- Directed by: Konstandino Kalarytis
- Written by: Andrew Herold
- Story by: Kosta Kalarytis
- Produced by: Dumi Gumbi Gabriella Kalarytis Kosta Kalarytis
- Starring: Khabonina Qubeka; Danny Keogh; Hlubi Mboya; Ronnie Nyakale; Paballo Koza;
- Cinematography: Nic Hofmeyr
- Edited by: Kosta Kalarytis
- Music by: Geo Höhn
- Production company: One Man Band
- Release date: 26 August 2016;
- Running time: 85 minutes
- Country: South Africa
- Language: English

= Dora's Peace =

Dora's Peace is a 2016 South African crime drama directed by Konstandino Kalarytis and starring Khabonina Qubeka, Danny Keogh, Hlubi Mboya, Ronnie Nyakale and Paballo Koza.

==Cast==
- Denel Honeyball as Kelly
- Danny Keogh as Stavro
- Paballo Koza as Peace
- Yule Masiteng as Father Khumalo
- Israel Makoe as Shakes
- Hlubi Mboya as Connie
- Tinah Mnumzana	as Dora's mom
- Molefi Monaisa	as Themba
- Ronnie Nyakale as Vusi
- Khabonina Qubeka as Dora
- Meren Reddy as Ravi

==Reception==
Theresa Smith of Independent Online awarded the film four stars out of five.

==Accolades and nominations==
The film was nominated for five Africa Movie Academy Awards, including Best Achievement in Sound, Best Actress in a Leading Role (Khabonina Qubeka), Best Young Actor (Paballo Koza), Best Makeup and Best Screenplay.

At the Boston International Film Festival, Qubeka won the Indie Spirit Award for Best Actress and director Konstandino Kalarytis won a Special Recognition Award.

For her performance, Hlubi Mboya won the South African Film and Television Award for Best Supporting Actress in a Feature Film.
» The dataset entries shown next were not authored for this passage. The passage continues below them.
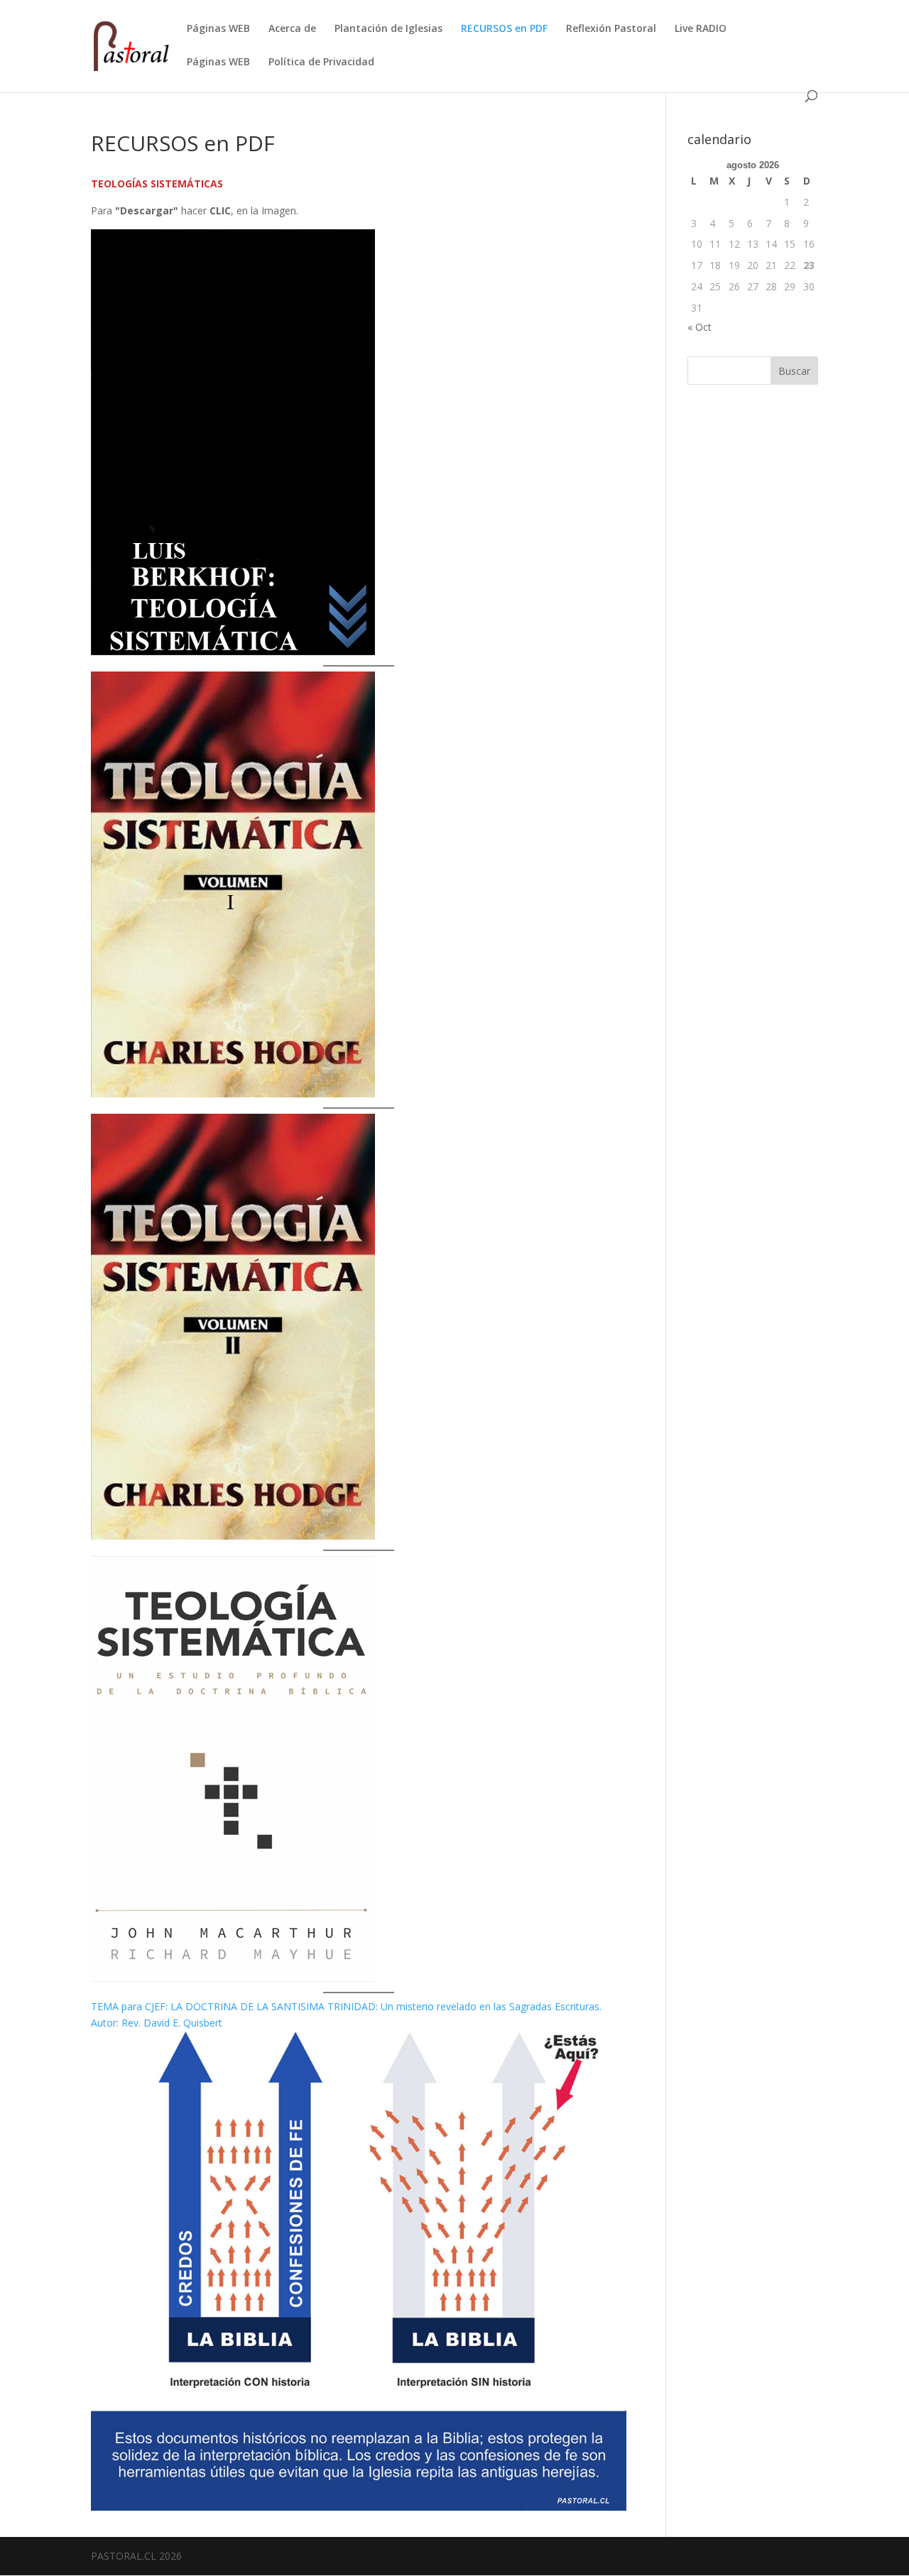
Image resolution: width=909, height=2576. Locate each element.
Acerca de (292, 29)
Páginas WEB (218, 29)
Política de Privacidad (321, 62)
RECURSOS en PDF (504, 29)
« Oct (699, 327)
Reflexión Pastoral (611, 29)
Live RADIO (700, 29)
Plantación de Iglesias (388, 29)
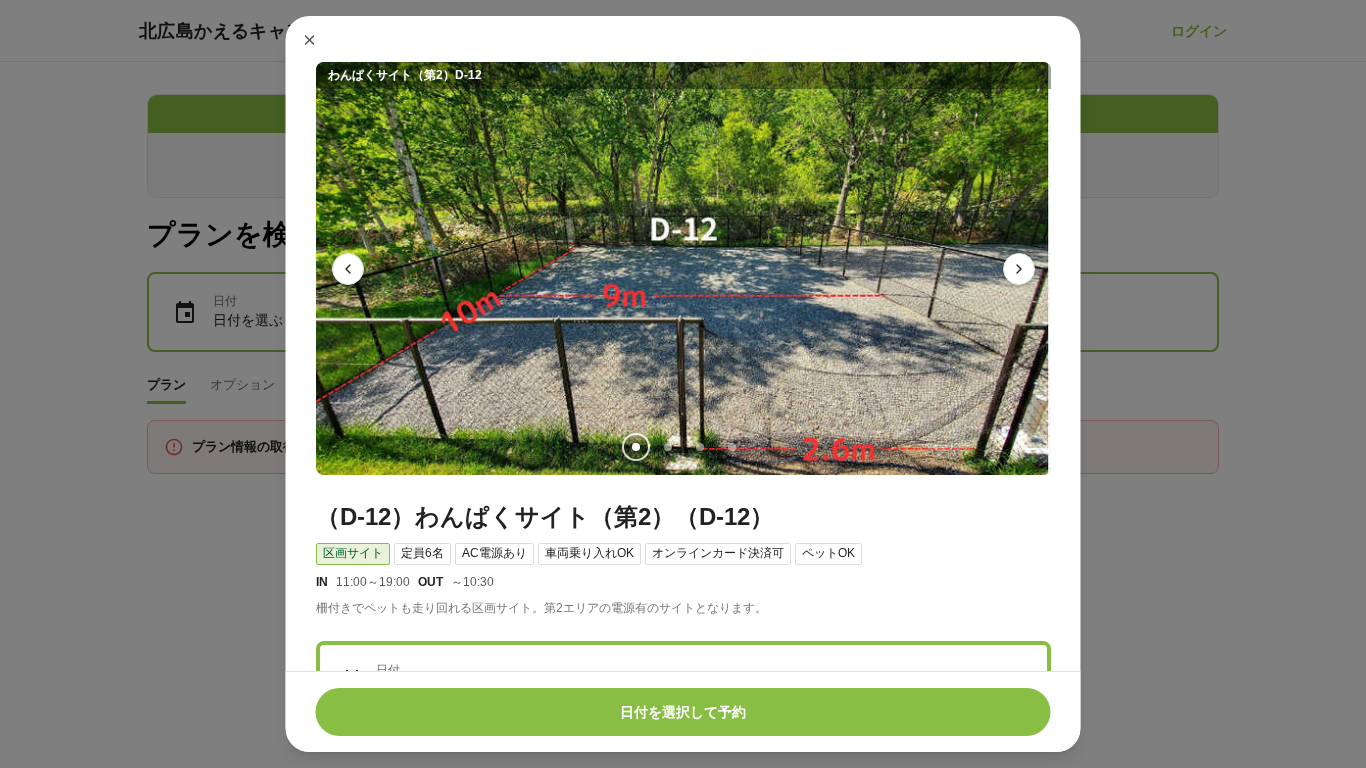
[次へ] (1019, 269)
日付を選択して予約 (683, 712)
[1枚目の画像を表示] (635, 447)
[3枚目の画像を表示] (699, 447)
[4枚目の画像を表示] (731, 447)
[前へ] (348, 269)
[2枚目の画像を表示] (667, 447)
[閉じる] (310, 40)
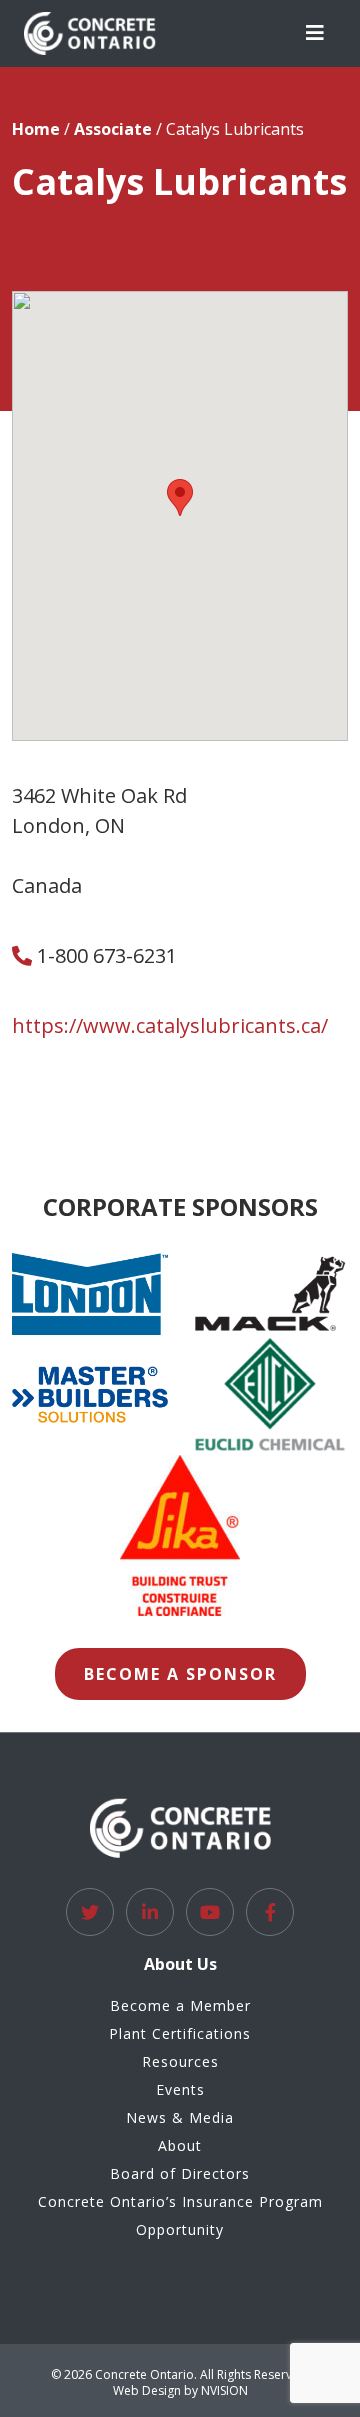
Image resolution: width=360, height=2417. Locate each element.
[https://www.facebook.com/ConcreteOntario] (270, 1912)
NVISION (224, 2390)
Nerine Pienaar and Jolandi Pienaar were also nominated for the SAFTA Award for Best Achievement in Costume Design – Feature Film.

The film also won the Best South African Feature Film award at the Jozi Film Festival and was nominated for the Rapid Lion Award for Best South African Film.